B. Provisioning Explanation Provisioning includes the creation, maintenance, and removal of user objects from applications, systems, and directories. Registration occurs when users are enrolled in a biometric system; population and authenticator loading are not common industry terms.

The U.S. government CAC is an example of what form of Type 2 authentication factor? A. A token B. A biometric identifier C. A smart card D. A PIV

C. A smart card Explanation The U.S. government’s Common Access Card is a smart card. The U.S. government also issues PIV cards, or personal identity verification cards.

Which objects and subjects have a label in a MAC model? A. Objects and subjects that are classified as Confidential, Secret, or Top Secret have a label. B. All objects have a label, and all subjects have a compartment. C. All objects and subjects have a label. D. All subjects have a label and all objects have a compartment.

C. All objects and subjects have a label. Explanation In a mandatory access control system, all subjects and objects have a label. Compartments may or may not be used, but there is not a specific requirement for either subjects or objects to be compartmentalized. The specific labels of Confidential, Secret, and Top Secret are not required by MAC.

Kathleen works for a data center hosting facility that provides physical data center space for individuals and organizations. Until recently, each client was given a magnetic‐strip‐based keycard to access the section of the facility where their servers are located, and they were also given a key to access the cage or rack where their servers reside. In the past month, several servers have been stolen, but the logs for the pass cards show only valid IDs. What is Kathleen’s best option to make sure that the users of the pass cards are who they are supposed to be? A. Add a reader that requires a PIN for passcard users. B. Add a camera system to the facility to observe who is accessing servers. C. Add a biometric factor. D. Replace the magnetic stripe keycards with smartcards.

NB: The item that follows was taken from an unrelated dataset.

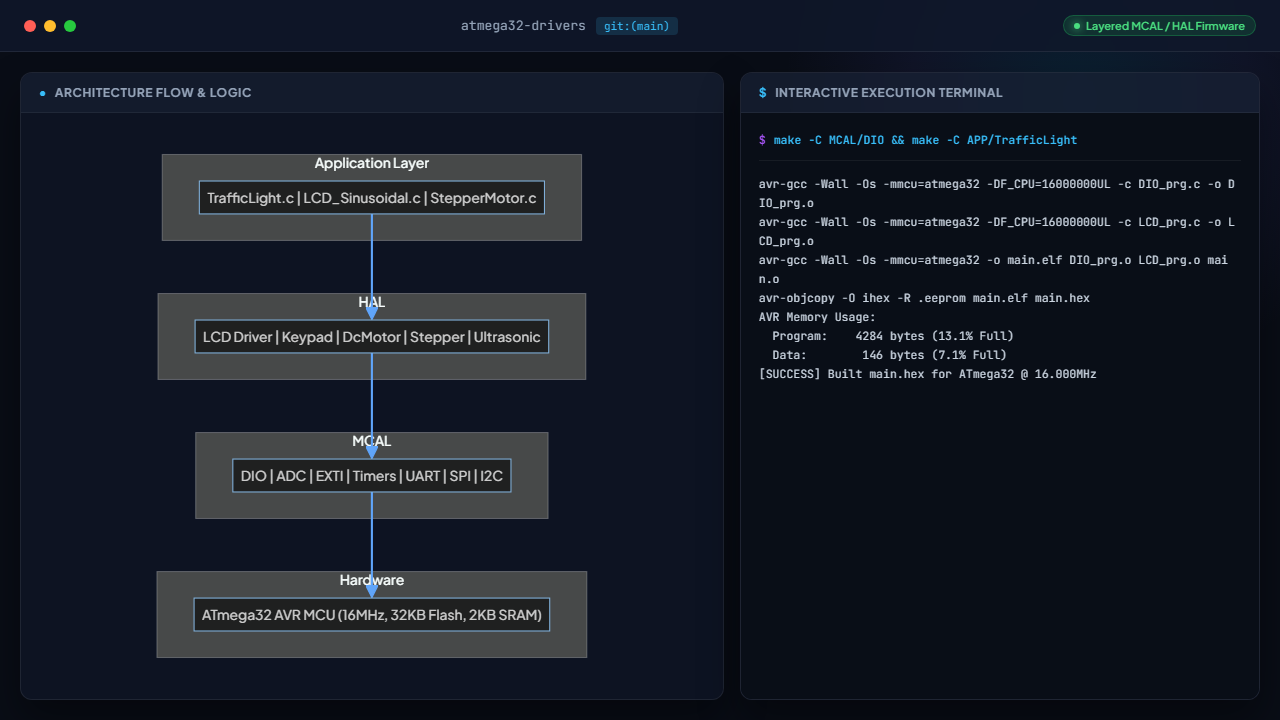The width and height of the screenshot is (1280, 720).
Task: Select the Interactive Execution Terminal panel header
Action: pos(1000,93)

C. Add a biometric factor. Explanation Kathleen should implement a biometric factor. The cards and keys are an example of a Type 2 factor, or “something you have.” Using a smart card replaces this with another Type 2 factor, but the cards could still be loaned out or stolen. Adding a PIN suffers from the same problem: A PIN can be stolen. Adding cameras doesn’t prevent access to the facility and thus doesn’t solve the immediate problem (but it is a good idea!).

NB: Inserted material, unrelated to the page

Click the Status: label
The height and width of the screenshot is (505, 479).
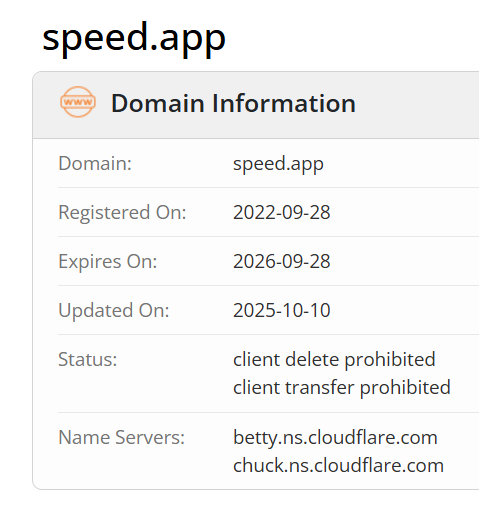point(88,359)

Kathleen is implementing an access control system for her organization and builds the following array: Reviewers: update files, delete files Submitters: upload files Editors: upload files, update files Archivists: delete files What type of access control system has Kathleen implemented? A. Role‐based access control B. Task‐based access control C. Rule‐based access control D. Discretionary access control

A. Role‐based access control Explanation Role‐based access control gives each user an array of permissions based on their position in the organization, such as the scheme shown here. Task‐based access control is not a standard approach. Rule‐based access controls use rules that apply to all subjects, which isn’t something we see in the list. Discretionary access control gives object owners rights to choose how the objects they own are accessed, which is not what this list shows.